- **Vorliegender Text**
####################

Telekom soll eigene Führung ausgespäht haben
Aufsichtsräte, Journalisten und Betriebsräte - sie alle waren im Visier der Telekom-Schnüffler. Doch damit offenbar nicht genug: Auch die gesamte Führungsspitze soll unter ständiger Beobachtung gestanden haben.
In der Bespitzelungsaffäre bei der Deutschen Telekom sollen nach einem «Spiegel»-Bericht auch eigene Vorstände wie Finanzchef Karl-Gerhard Eick ins Visier der konzerninternen Fahnder geraten sein. Laut internen Untersuchungsberichten des Unternehmens sind demnach Reise- und Kalenderdaten von ihm und anderen Vorstandskollegen heimlich ausgewertet worden, um mögliche Informationslecks zu finden.
Ein Telekom-Sprecher sagte am Samstag der Nachrichtenagentur AP: «Es gibt entsprechende Behauptungen eines Beschuldigten.» Die Unterlagen dazu seien «wie sämtliches Material im Mai 2008 an die Staatsanwaltschaft gegangen. Der Wahrheitsgehalt auch dieser Behauptungen muss sich im Rahmen der Ermittlungen der Staatsanwaltschaft klären». Die Telekom könne den Bericht weder bestätigen noch dementieren, fügte der Sprecher hinzu.
«Selbst Aufenthaltsorte ausgespäht»
Die Staatsanwaltschaft Bonn untersucht die Schnüffelaffäre seit dem Frühjahr 2008. Nach Angaben der Ermittler hat das Unternehmen auf der Suche nach undichten Stellen in den Jahren 2005 und 2006 die Telefonverbindungsdaten von Aufsichtsräten der Telekom, Angehörigen des Betriebsrats, Journalisten, aber auch von Dritten wie Verdi-Chef Frank Bsirske ausgespäht, die mit dem Konzern nicht unmittelbar zu tun haben.
Laut «Spiegel» hat es neben den illegalen Aktionen der Konzernsicherheitsabteilung KS 3 um deren in Untersuchungshaft sitzenden Leiter Klaus T. ein weiteres, von der damaligen Telekom-Spitze um Kai-Uwe Ricke legitimiertes Bespitzelungsprogramm gegeben. «Dabei wurden auch Ex-Manager und amtierende Vorstände umfänglich überprüft. Selbst Aufenthaltsorte wurden ausgespäht.» Die gesamte ehemalige und damals aktuelle Firmenspitze habe quasi unter ständiger Beobachtung der Konzernsicherheit gestanden, heißt es weiter. Neben Ex-Telekom-Chef Ron Sommer und seinem Pressesprecher Jürgen Kindervater hätten viele auch amtierende Spitzenmanager als Verdächtige gegolten, darunter Personalchef Heinz Klinkhammer, Festnetzchef Walter Raizner und Finanzvorstand Eick, der Ende des Monats an die Spitze von Arcandor wechselt.

####################

- **Datenblock**
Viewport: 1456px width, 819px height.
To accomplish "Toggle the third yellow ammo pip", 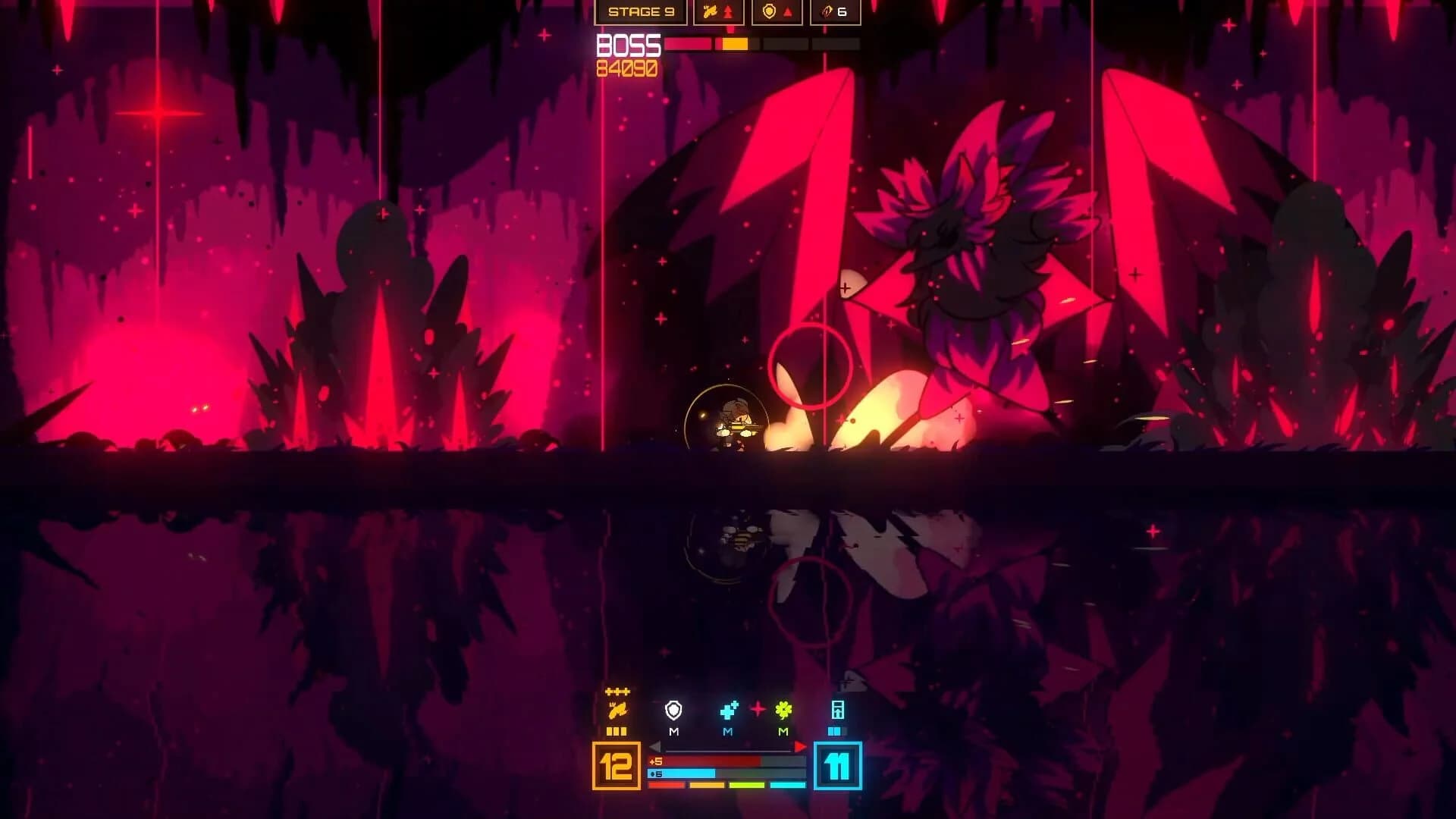I will [x=622, y=731].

####################

- **Aufgabenstellung**
Zitieren Sie aus dem Artikel über die Bespitzelungsaffäre bei der Telekom wortgetreu die Passage, die mit den Worten „Ein Telekom-Sprecher sagte“ einsetzt und mit „zu tun haben.“ schließt.

- **Vollständige Antwort**
Ein Telekom-Sprecher sagte am Samstag der Nachrichtenagentur AP: «Es gibt entsprechende Behauptungen eines Beschuldigten.» Die Unterlagen dazu seien «wie sämtliches Material im Mai 2008 an die Staatsanwaltschaft gegangen. Der Wahrheitsgehalt auch dieser Behauptungen muss sich im Rahmen der Ermittlungen der Staatsanwaltschaft klären». Die Telekom könne den Bericht weder bestätigen noch dementieren, fügte der Sprecher hinzu.
«Selbst Aufenthaltsorte ausgespäht»
Die Staatsanwaltschaft Bonn untersucht die Schnüffelaffäre seit dem Frühjahr 2008. Nach Angaben der Ermittler hat das Unternehmen auf der Suche nach undichten Stellen in den Jahren 2005 und 2006 die Telefonverbindungsdaten von Aufsichtsräten der Telekom, Angehörigen des Betriebsrats, Journalisten, aber auch von Dritten wie Verdi-Chef Frank Bsirske ausgespäht, die mit dem Konzern nicht unmittelbar zu tun haben.